State v. Cupp
2017 Ohio 7948
| Ohio Ct. App. | 2017Background
- Adam R. Cupp was indicted on multiple sex-related felonies involving a minor; he ultimately pleaded guilty (June 17, 2016) to two amended counts: Attempted Abduction (4th degree) and Endangering Children (3rd degree). Remaining counts were to be nolled at sentencing.
- A written plea agreement included a handwritten, initialed provision that "the parties agree to recommend that the defendant be on community control sanctions; if however, he violates he will get maximum time" (with an interlineation of "to recommend").
- Cupp was already incarcerated on unrelated municipal-court probation-violation sentences; his bond in the common-pleas case had been set at $400,000 and was later revoked.
- Cupp moved (pre-sentence) to withdraw his guilty plea after the court declined to reduce bond; the court held a hearing and denied the motion.
- At sentencing the court merged the two amended counts, imposed the maximum 36-month prison term, awarded 58 days of jail-credit (from the day after the municipal sentence ended), and declined community control.
- On appeal the court affirmed as to the plea/agreement and withdrawal rulings but reversed the jail-time credit calculation, holding the trial court erred under R.C. 2967.191 and remanded to correct credit.
Issues
| Issue | State's Argument | Cupp's Argument | Held |
|---|---|---|---|
| Whether written plea differed materially from what Cupp agreed to (interlineation/initials) | Written plea and the court colloquy reflected that the agreement was to recommend community control; no record evidence of a different deal | Cupp claimed he signed before "to recommend" was added and thus the agreement was different | Rejected — no evidence in record to support Cupp's claim; appellate review confined to trial record |
| Whether the State breached plea by arguing facts supporting prison instead of recommending community control | Prosecutor maintained it still agreed to recommend community control; its merger argument merely discussed elements and did not constitute breach | Cupp argued prosecutor effectively supported imprisonment at sentencing, breaching the recommendation promise | Rejected — no record proof of a breach and no showing sentence would have differed absent any alleged breach |
| Whether the trial court abused discretion in denying pre-sentence motion to withdraw plea | Court and State argued plea was voluntary, Crim.R.11 colloquy occurred, full hearing on motion; expectation of bond change was unwarranted | Cupp argued he should be allowed to withdraw because the court tipped its hand by not reducing bond and thus wouldn’t follow agreement | Rejected — court applied correct standards (Peterseim factors), held a full hearing and gave fair consideration; no reasonable basis to permit withdrawal |
| Whether trial court miscalculated jail-time credit under R.C. 2967.191 | Trial court awarded credit only from the day after municipal sentence ended (July 30, 2016) through sentencing | Cupp argued credit should run from August 7, 2015 (date bond was set/raised and he remained detained) through sentencing because incarceration related to the instant offense | Accepted in part — appellate court held the trial court’s credit calculation was contrary to law and remanded to reflect credit from August 7, 2015 through sentencing (plus pre-municipal three days) |
Key Cases Cited
- Santobello v.
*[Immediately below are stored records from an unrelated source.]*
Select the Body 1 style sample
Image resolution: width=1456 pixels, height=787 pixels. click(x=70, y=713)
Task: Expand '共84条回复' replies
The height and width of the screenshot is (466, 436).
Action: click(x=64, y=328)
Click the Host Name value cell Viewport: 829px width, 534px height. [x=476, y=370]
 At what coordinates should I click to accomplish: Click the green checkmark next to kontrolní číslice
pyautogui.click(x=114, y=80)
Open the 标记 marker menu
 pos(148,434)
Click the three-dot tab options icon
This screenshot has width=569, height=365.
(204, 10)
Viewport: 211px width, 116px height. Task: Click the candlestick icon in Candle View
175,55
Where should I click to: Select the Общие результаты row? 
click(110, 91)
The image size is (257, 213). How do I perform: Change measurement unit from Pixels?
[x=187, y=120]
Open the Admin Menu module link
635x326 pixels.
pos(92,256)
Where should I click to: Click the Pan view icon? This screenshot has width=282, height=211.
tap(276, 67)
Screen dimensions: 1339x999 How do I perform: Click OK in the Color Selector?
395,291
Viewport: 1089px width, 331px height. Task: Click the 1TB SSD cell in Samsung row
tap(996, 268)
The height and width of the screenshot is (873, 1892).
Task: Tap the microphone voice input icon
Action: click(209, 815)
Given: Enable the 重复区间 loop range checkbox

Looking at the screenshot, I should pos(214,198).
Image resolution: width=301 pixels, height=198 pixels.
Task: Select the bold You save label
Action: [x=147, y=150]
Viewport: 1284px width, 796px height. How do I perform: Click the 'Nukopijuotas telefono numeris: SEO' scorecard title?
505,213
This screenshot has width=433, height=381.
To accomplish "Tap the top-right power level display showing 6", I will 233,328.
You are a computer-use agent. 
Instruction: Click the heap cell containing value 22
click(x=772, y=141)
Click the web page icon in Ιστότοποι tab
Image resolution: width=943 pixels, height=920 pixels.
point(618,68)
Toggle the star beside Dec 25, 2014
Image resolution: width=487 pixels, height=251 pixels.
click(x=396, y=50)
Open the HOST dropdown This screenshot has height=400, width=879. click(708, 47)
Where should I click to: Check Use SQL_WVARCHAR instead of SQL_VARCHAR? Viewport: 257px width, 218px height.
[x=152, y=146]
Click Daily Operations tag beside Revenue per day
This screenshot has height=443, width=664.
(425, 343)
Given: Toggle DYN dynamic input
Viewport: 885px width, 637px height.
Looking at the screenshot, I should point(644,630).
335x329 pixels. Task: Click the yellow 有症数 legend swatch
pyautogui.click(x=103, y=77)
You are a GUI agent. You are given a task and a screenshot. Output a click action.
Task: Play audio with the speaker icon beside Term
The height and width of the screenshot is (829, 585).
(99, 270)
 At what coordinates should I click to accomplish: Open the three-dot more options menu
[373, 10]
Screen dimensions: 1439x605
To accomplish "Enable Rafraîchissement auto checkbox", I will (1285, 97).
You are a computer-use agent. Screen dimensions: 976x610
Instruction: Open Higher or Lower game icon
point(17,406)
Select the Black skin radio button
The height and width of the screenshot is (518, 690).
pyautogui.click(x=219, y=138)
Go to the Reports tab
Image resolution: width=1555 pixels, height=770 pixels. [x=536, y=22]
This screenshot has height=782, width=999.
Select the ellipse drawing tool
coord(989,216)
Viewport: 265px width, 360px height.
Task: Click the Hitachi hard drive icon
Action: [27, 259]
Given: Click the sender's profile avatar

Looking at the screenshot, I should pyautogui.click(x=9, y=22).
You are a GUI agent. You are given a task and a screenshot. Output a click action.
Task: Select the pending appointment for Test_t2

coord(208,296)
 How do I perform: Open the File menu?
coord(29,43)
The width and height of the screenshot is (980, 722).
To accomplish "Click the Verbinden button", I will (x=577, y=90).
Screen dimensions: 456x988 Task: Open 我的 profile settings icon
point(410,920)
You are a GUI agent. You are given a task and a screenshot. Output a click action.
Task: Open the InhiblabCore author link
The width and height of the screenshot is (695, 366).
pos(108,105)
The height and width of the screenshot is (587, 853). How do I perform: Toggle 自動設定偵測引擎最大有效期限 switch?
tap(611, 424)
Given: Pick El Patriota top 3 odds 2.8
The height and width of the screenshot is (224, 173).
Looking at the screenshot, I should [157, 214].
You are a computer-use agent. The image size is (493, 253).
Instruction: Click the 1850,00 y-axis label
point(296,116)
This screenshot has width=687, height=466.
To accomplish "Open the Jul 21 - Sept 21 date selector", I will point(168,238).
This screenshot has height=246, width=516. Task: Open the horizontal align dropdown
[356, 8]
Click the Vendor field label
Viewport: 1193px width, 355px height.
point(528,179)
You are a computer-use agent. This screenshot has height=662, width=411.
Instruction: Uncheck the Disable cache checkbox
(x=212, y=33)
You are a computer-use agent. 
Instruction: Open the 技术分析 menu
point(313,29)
New York, 404 U.S. 257 (plea agreements are contractual; prosecutor's obligations enforceable after court accepts plea)
- State v. Xie, 62 Ohio St.3d 521 (1992) (pre-sentence motions to withdraw guilty pleas are to be allowed freely and liberally; standards for review)
- State v. Peterseim, 68 Ohio App.2d 211 (Eighth Dist. 1980) (four-factor test for reviewing trial court denial of pre-sentence plea-withdrawal motions)
- State v. Fugate, 117 Ohio St.3d 261 (Ohio 2008) (when concurrent sentences are imposed, jail-time credit under R.C. 2967.191 must be applied toward each concurrent term)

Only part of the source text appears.